Coexistence and migration sets are those that:
- May contain environment-specific characters
- May contain application-unique characters
- May contain device-specific characters
- May be a subset or superset of an interoperable set
- May not be widely supported.
Services in support of CDRA are collections of functions such as setting and querying of tag values, manipulating tag values, defaulting tag values, or detecting differences in tag values. These services are not architected interfaces defined by CDRA.

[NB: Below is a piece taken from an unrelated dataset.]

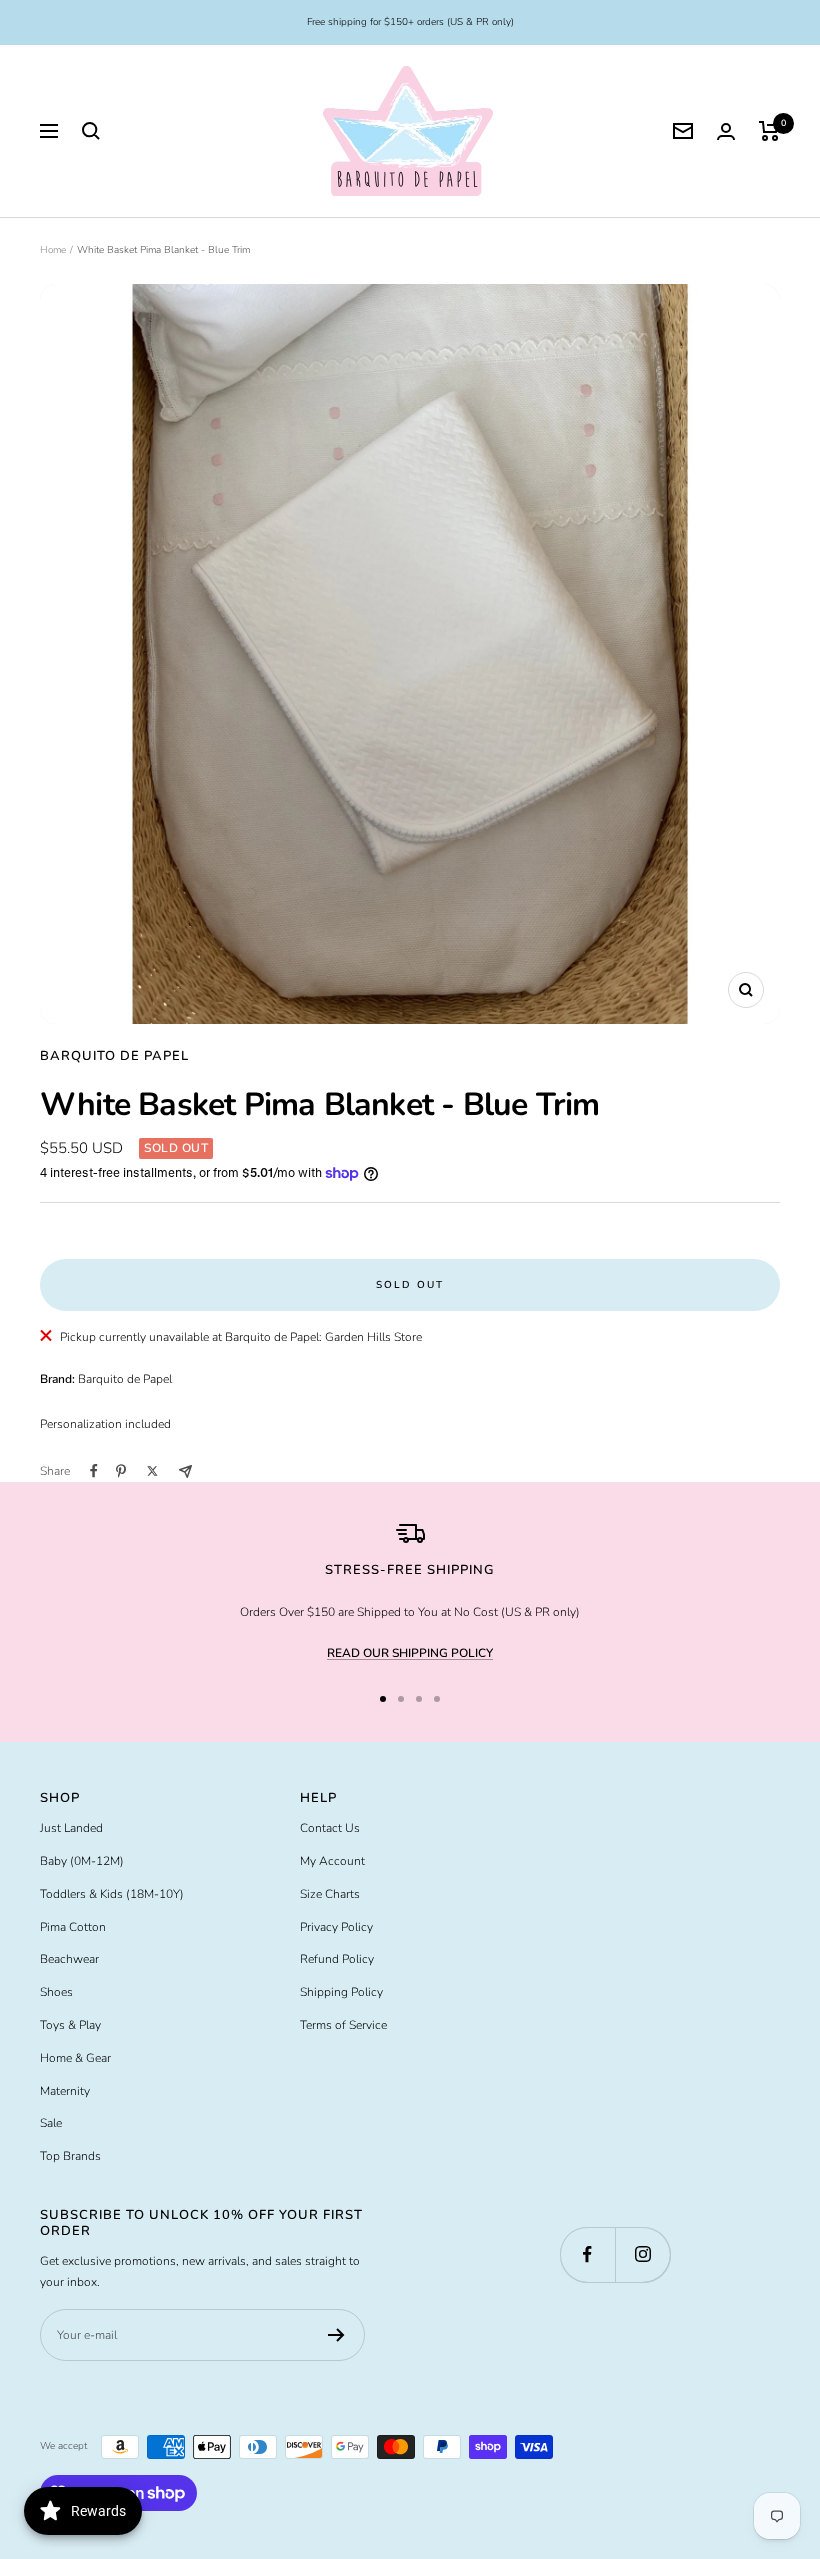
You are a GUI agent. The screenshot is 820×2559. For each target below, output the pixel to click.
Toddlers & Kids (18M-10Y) (112, 1894)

The CDRA-defined functions have architected call interfaces, called CDRA Application Programming Interfaces (CDRA APIs), that facilitate application code portability across environments. These services are callable using the conventions of any of the supported high-level languages.
Difference management is the process of managing different representations of graphic character data. It involves the ability to determine if a difference exists, and to deal with the difference in a predictable and consistent manner.
CDRA describes the general principles of how to manage the representation differences in coded graphic characters, and the criteria for creating character-data conversion tables. For consistency, a set of default conversion tables and conversion methods have been defined. Further, to minimize the differences and thereby minimize the potential data loss and data corruption problems, CDRA has identified character sets for interoperability.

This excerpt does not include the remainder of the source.